The issue? A proposed $1.3 billion renovation plan at the site, now named TVC 2050, which significantly enlarges and modernizes the TV studio at Beverly and Fairfax Avenue. The original building — a designated Historic-Cultural Monument and its iconic canopy and red sign — would be retained under the proposed plan.

A draft Environmental Impact Report on the proposed project was released July 14; public comments are being accepted through Tues., Sept. 13.

Historic buildings

The project has the support of the Mid-City West Neighborhood Planning and Land Use Committee, and the Los Angeles Conservancy is encouraged by the renovation.

Opened in 1952, it was the first studio facility built exclusively for the television industry. The Pereira & Luckman-designed studio was home to “All in the Family” and “The Ed Sullivan Show,” and is still an active production site today.

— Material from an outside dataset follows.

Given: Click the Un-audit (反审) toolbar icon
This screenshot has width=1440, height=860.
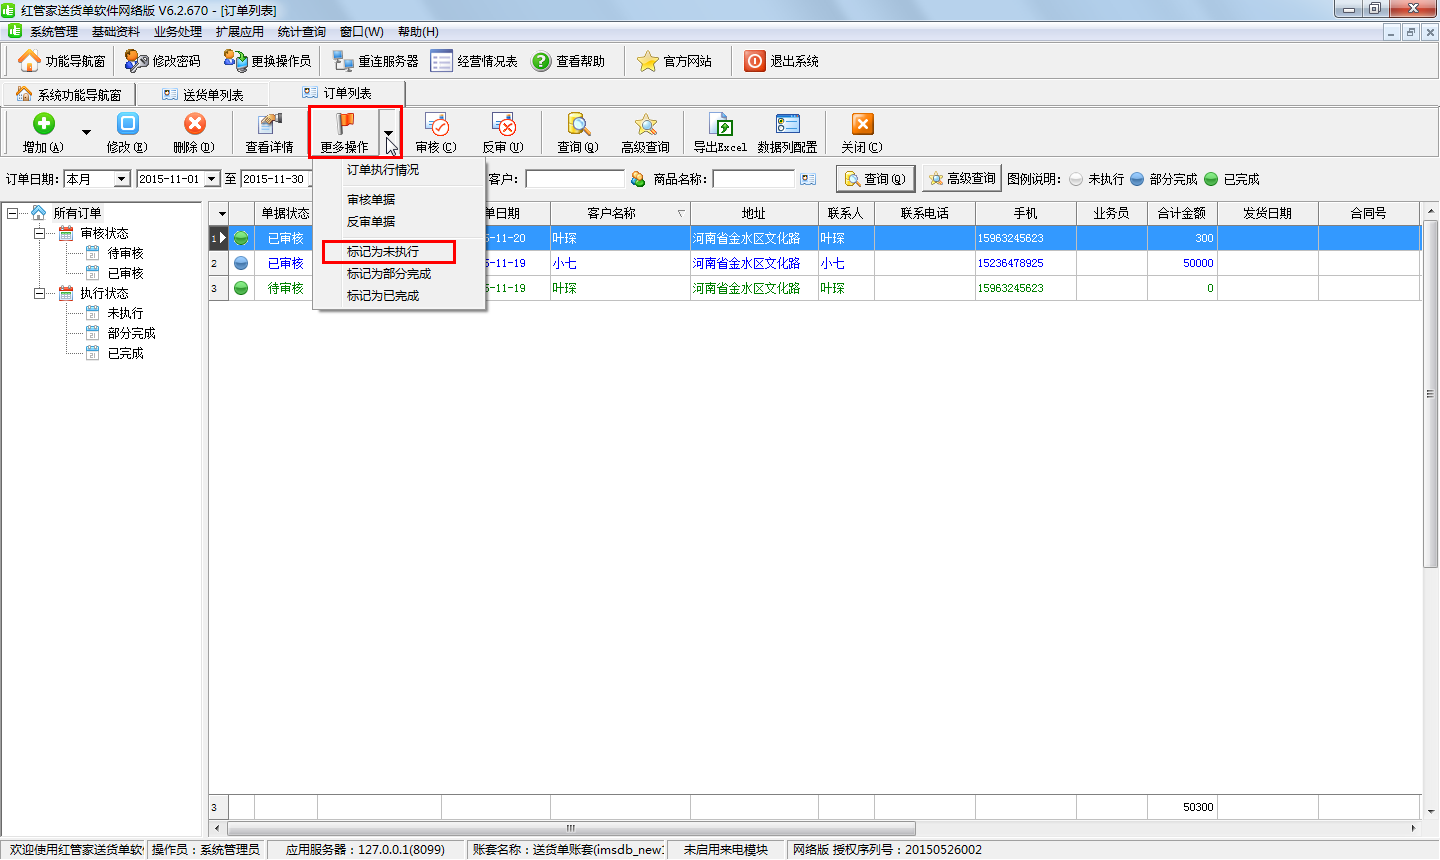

The proposed renovation is a “win-win,” said Adrian Scott Fine, senior director of advocacy for the Los Angeles Conservancy.
Conservancy officials started negotiations with Hackman a year ago, after earlier designs overwhelmed the iconic “Television City” red canopy sign on Beverly Boulevard with multiple stories built on top of the historic building.

“We had strong concerns with the initial rendering that led us to pushing bulk and mass away from the canopy so it could be the highlight and not be covered up,” Fine said.

The scale of the project has been moved around, so now the sign and glass office building behind it will be seen on Beverly with the new development on either side, Fine added.

The local homeowner group is not swayed by the historic benefits, considering that the addition of 640 truck trips and lane closures for three years would add to the area’s congested streets, and the project disregards the city’s Wilshire Community Plan, a guide for area development, said Diana Plotkin, president of the Beverly Wilshire Homes Association. “Hackman refuses to work with the community,” she added.

STREETS IN GREEN show where some projected cut-through traffic has been identified by the city Dept. of Transportation, from the TVC2050 Specific Plan Draft Environmental Impact Report.

“The reference to 640 truck trips is specific to the excavation and foundation sub phase of the overall project construction phase, and represents a maximum number of daily truck trips which would occur during a nine-month period (under a 32-month buildout),” according to a Planning Dept. spokesperson.

Michael Hackman of Culver City-based Hackman Capital Partners purchased the iconic property for a purported $750 million in 2018.

The proposed project includes 1.9 million square feet of 15 sound stages (four existing and 11 to be developed), office, retail, parking and other uses, which add 1.6 million more square feet of new development.

In other words, it’s much too big for the community, with 20-story buildings, a 5,000-car parking garage and “mega” soundstages, the Alliance wrote in the letter to the community.

Hackman Capital, it continues, “is proposing to have the property designated as a “regional center” to massively scale up the property, on par with Century City and Downtown Los Angeles.

Representatives for The Grove and the Original Farmers Market have spent months trying to negotiate a more moderate proposal with Hackman, said Ilysha Buss, spokesperson for the Original Farmers Market. Culver City-based Hackman Capital did not return calls to the Chronicle.

A spokesman for Rick Caruso, who owns The Grove shopping center, said, “We strongly support building more studios and making more shows in Los Angeles, but we all need to be good neighbors, and we are concerned that the current Television City redevelopment proposal would bring significant problems to our community. We are asking the developer to make changes to address the community’s concerns.”

If approved, the project would take approximately 32 months to 20 years to complete per a development agreement, according to city planning.

For information and to submit public comment, visit planning.lacity.org/development-services/eir/tvc-2050-project-0.